-- Supplied data follows --

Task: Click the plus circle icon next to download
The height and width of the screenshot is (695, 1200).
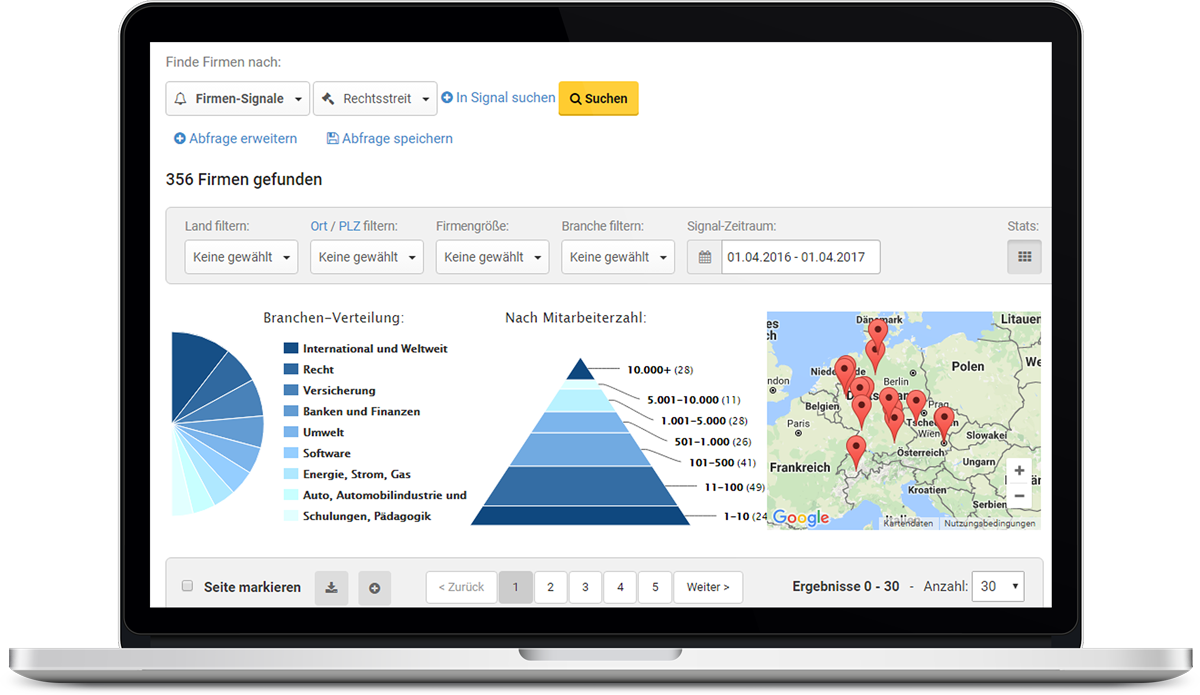Action: (x=375, y=588)
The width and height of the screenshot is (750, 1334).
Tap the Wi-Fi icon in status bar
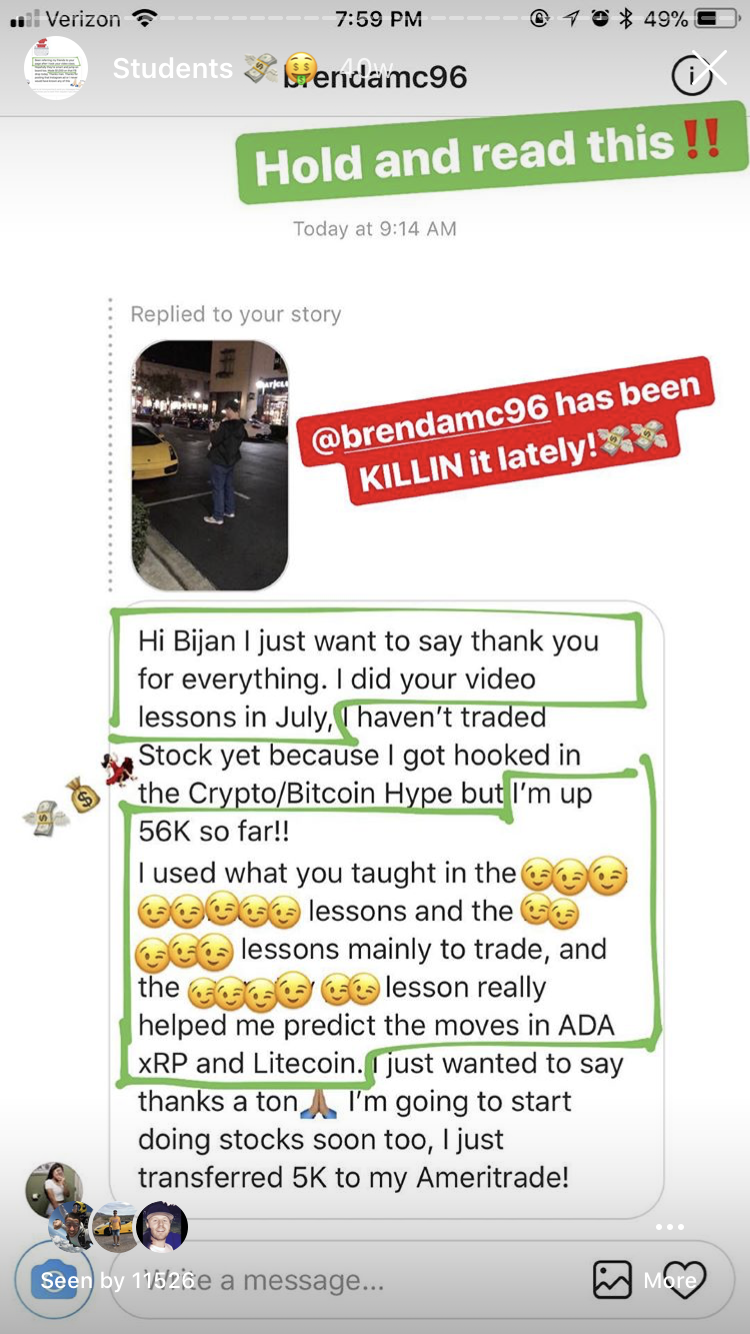(146, 18)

-- Supplied data concluded --

Word for word, restate the lines from the one containing "The height and" through the end of the entries. Do not include pictures.

Result of this exercise:
The height and width of the screenshot is (695, 1200).
Action: (x=375, y=588)
The width and height of the screenshot is (750, 1334).
Tap the Wi-Fi icon in status bar
(146, 18)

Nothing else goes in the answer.